THE BELL HOUSE
149 7th Street, Gowanus
Big, booming, baroque Bell House brings a bit of the metropolitan thing to typically-industrial Gowanus. With a huge performance space in the main room and a darkly-lit Front(ier) Room filled with a nice variety of macro and micro brews as well as the occasional sexy cocktail, this newer addition to Brooklyn’s growing music venue menu promises to stick around so we can all linger around after the show and point our noses up past the warehouses towards the promise of more stars in the sky someday. Happy fall, people.
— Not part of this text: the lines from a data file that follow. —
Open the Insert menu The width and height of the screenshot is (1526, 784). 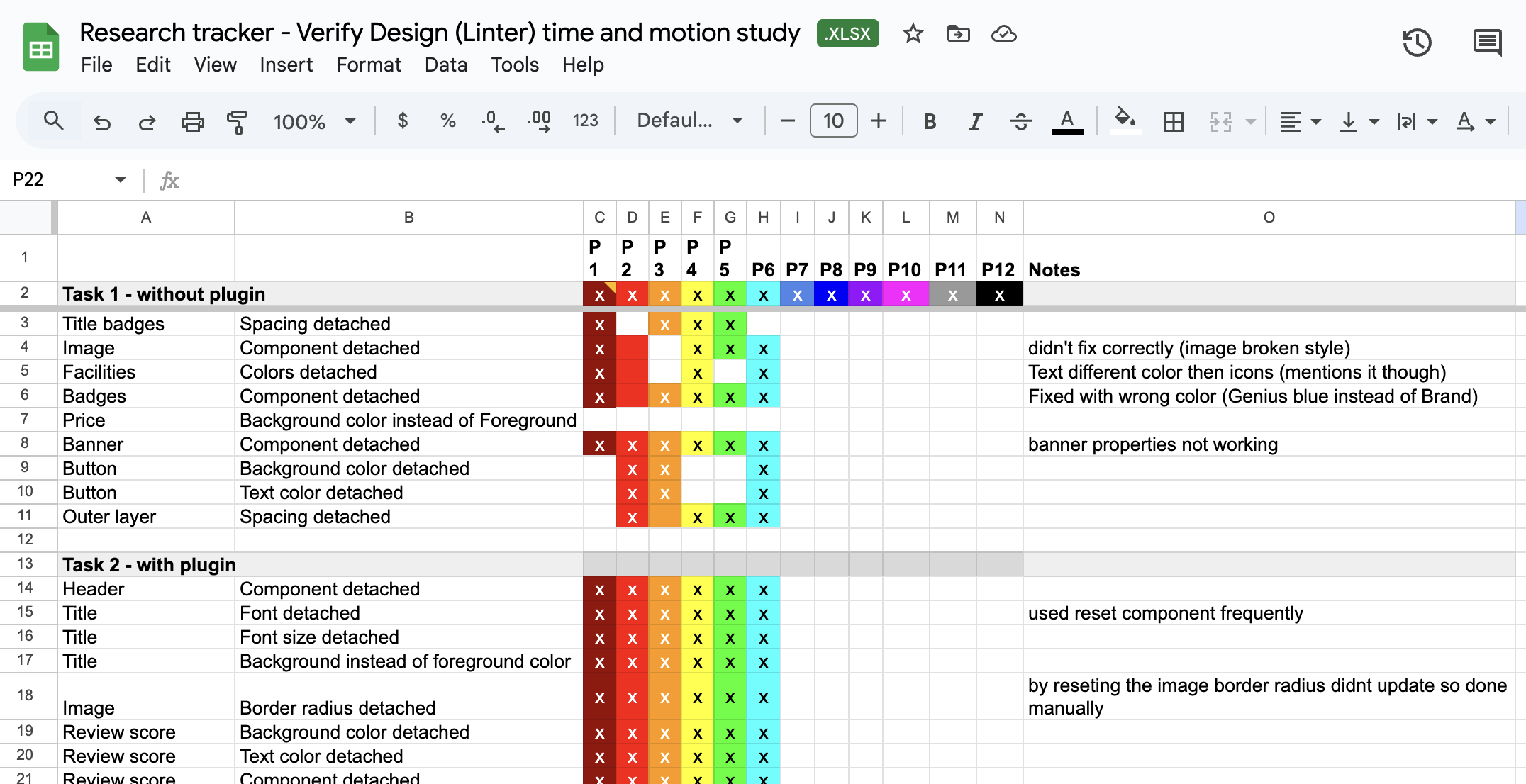pos(286,65)
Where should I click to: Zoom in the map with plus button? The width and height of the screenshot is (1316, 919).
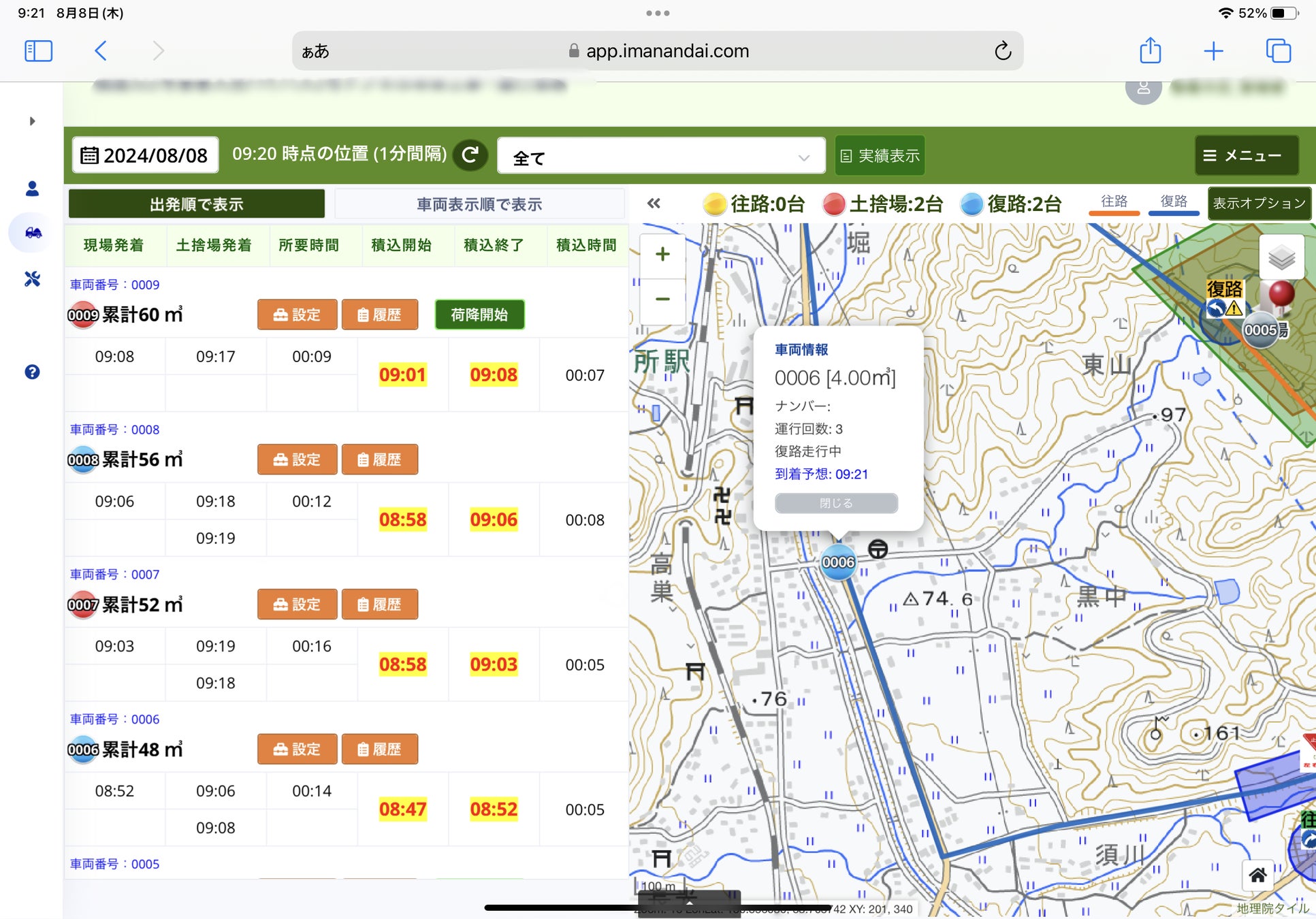(x=662, y=255)
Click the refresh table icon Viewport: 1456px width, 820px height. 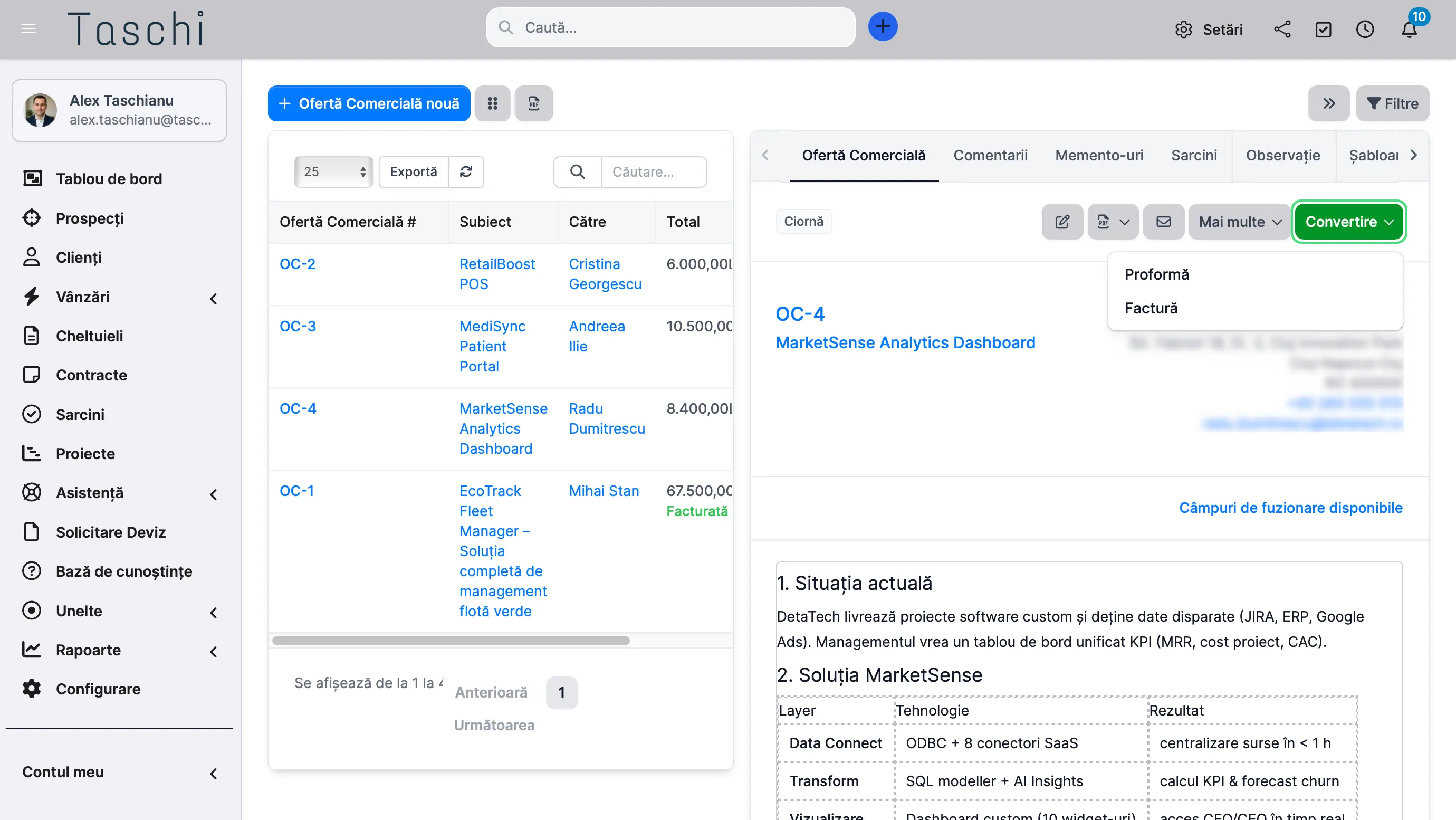(x=466, y=172)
58 N. 3rd Street, Williamsburg
I like that Monkeytown claims on their website that they “serve experimental cuisine and classic dishes from a country that doesn’t exist.” Beautiful. And while I haven’t dined there, I can attest to the fact that Monkeytown offers art from a museum that doesn’t exist. Or maybe a genre that doesn’t exist. Or maybe it’s not about the art (which is usually visual and aural in design) at all, but rather how it’s delivered. Surrounded by screens and sound and communal seating, Monkeytown is more experience than show, more see-for-yourself than here’s-what-it’s-all-about-thank-you-very-much.
GOODBYE BLUE MONDAY
1087 Broadway, Bushwick
Goodbye Blue Monday is a bit like a garage sale of experimental art, music and poetry. There’s a scent of that sweet panoptic libation in the air here, the one that, with one sip, makes us feel the joy of art in everything and in everyone. And why not, right? Bring down the ivory towers of art and culture and make it known henceforth that all persons—no matter taste, expertise, scene, etc.—shall invent and share and engage in the universal discourse of creation. And in a cool bar, no less. Make it known, Goodbye Blue Monday. Make it known.